[Aim of the exercise]: A word-for-word copy of the data, pictures excluded, is what this task asks for.

[Input data]:
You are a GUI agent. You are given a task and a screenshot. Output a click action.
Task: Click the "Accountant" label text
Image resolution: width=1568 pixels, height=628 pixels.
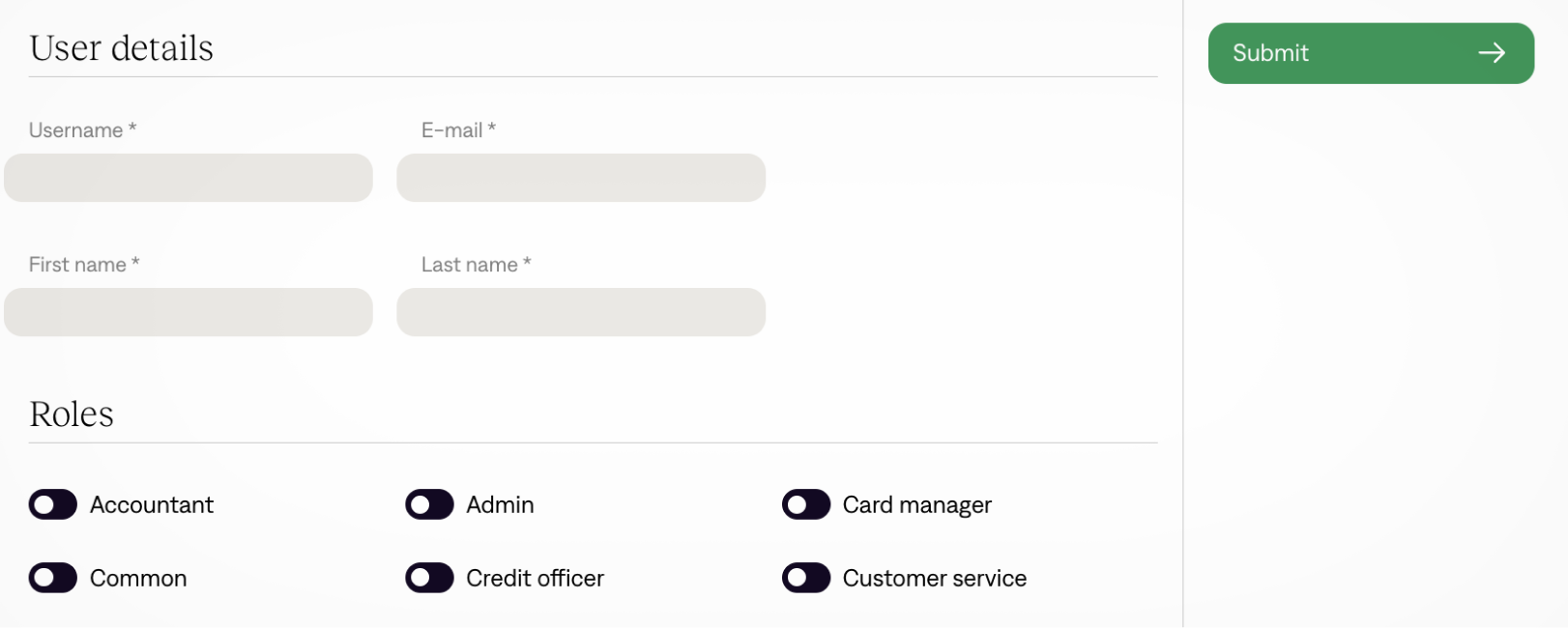pyautogui.click(x=152, y=504)
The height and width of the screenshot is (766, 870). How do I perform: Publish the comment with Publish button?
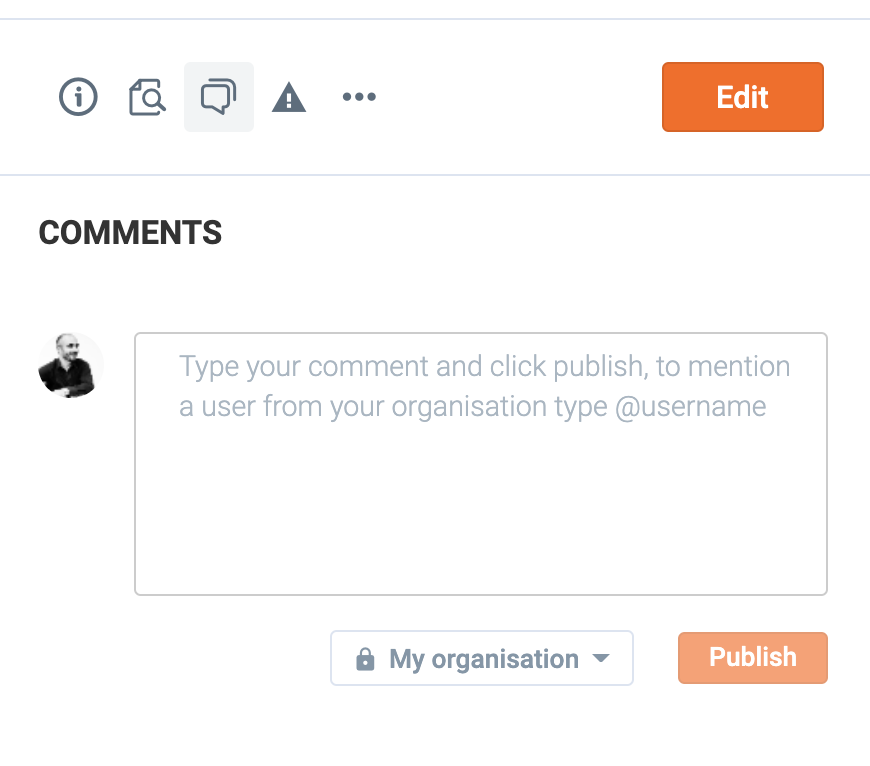(752, 658)
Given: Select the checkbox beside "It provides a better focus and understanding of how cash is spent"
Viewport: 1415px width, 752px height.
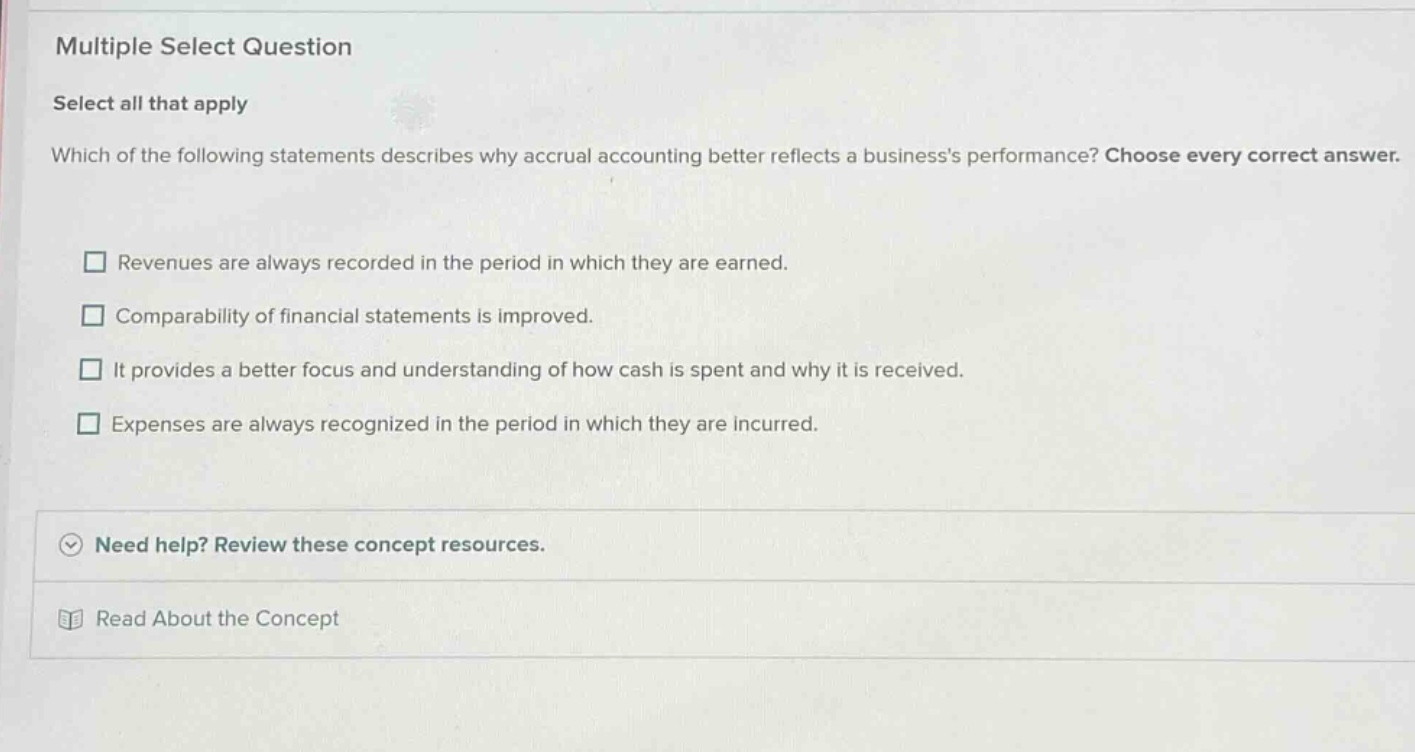Looking at the screenshot, I should coord(93,369).
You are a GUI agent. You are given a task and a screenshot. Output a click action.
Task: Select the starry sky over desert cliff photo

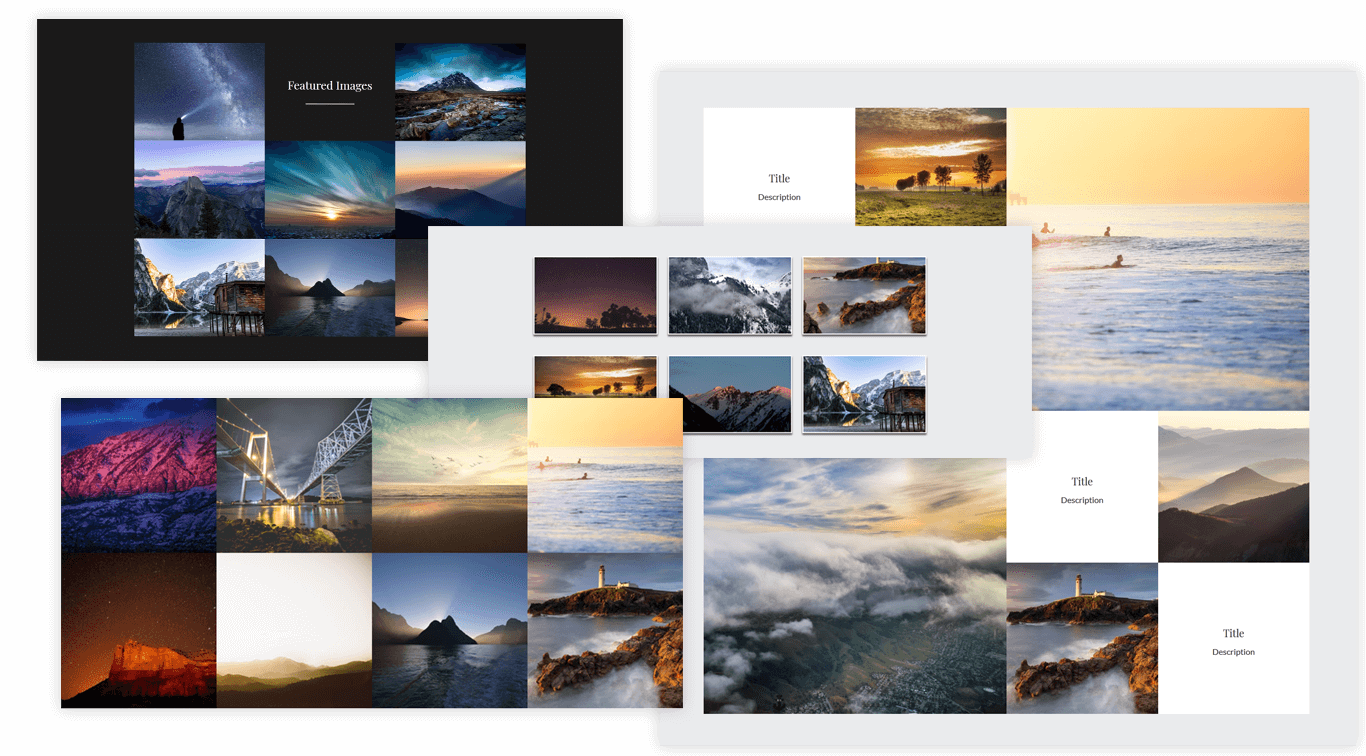138,630
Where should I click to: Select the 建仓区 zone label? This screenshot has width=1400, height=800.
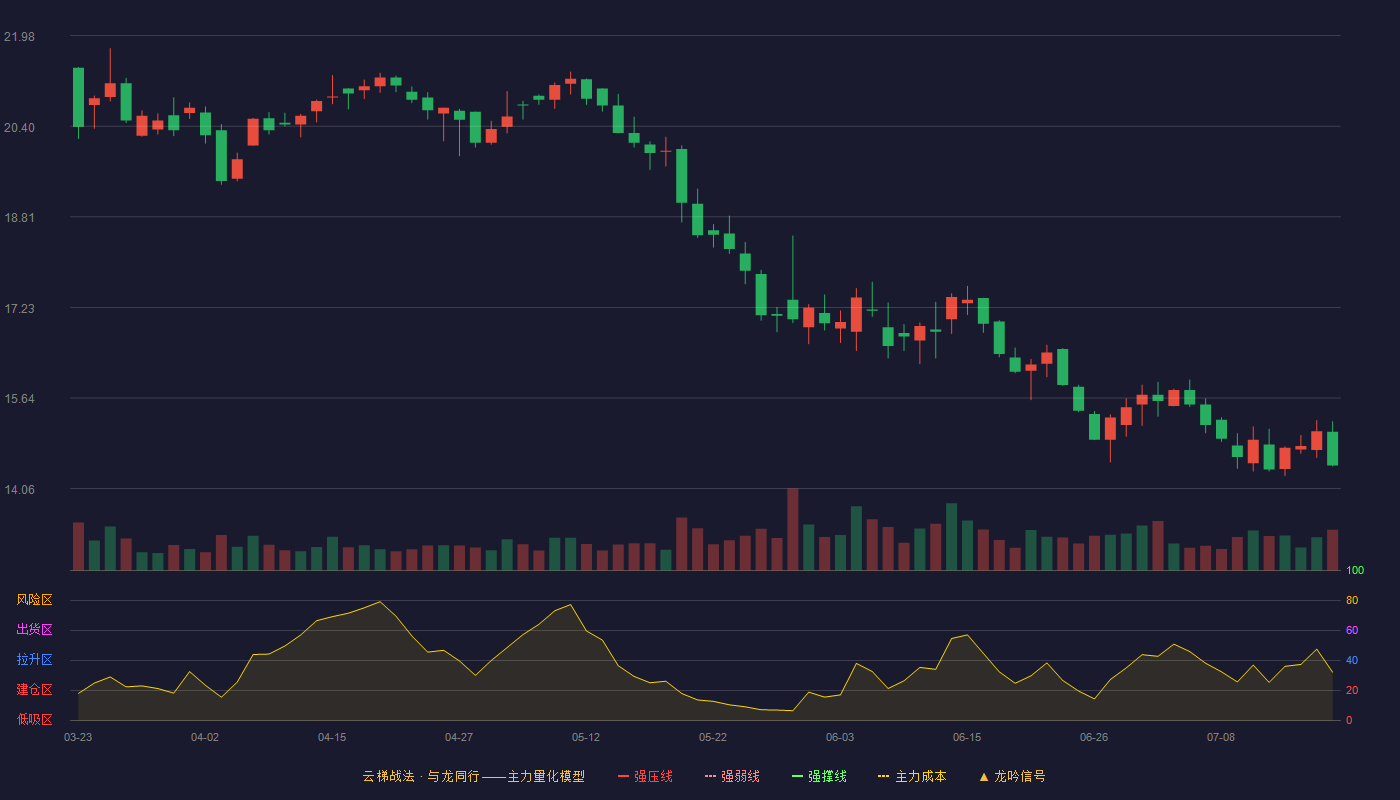tap(34, 690)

[Result of the exercise]:
You are a GUI agent. You are given a task and a screenshot. Output a click action.
Task: Click the "Accountant" label text
Image resolution: width=1568 pixels, height=628 pixels.
pyautogui.click(x=152, y=504)
The height and width of the screenshot is (766, 870). How do I perform: Publish the comment with Publish button?
(752, 658)
Given: Select the checkbox beside "It provides a better focus and understanding of how cash is spent"
Viewport: 1415px width, 752px height.
Looking at the screenshot, I should coord(93,369).
You are a GUI agent. You are given a task and a screenshot. Output a click action.
Task: Select the starry sky over desert cliff photo

138,630
Where should I click to: Select the 建仓区 zone label? This screenshot has width=1400, height=800.
tap(34, 690)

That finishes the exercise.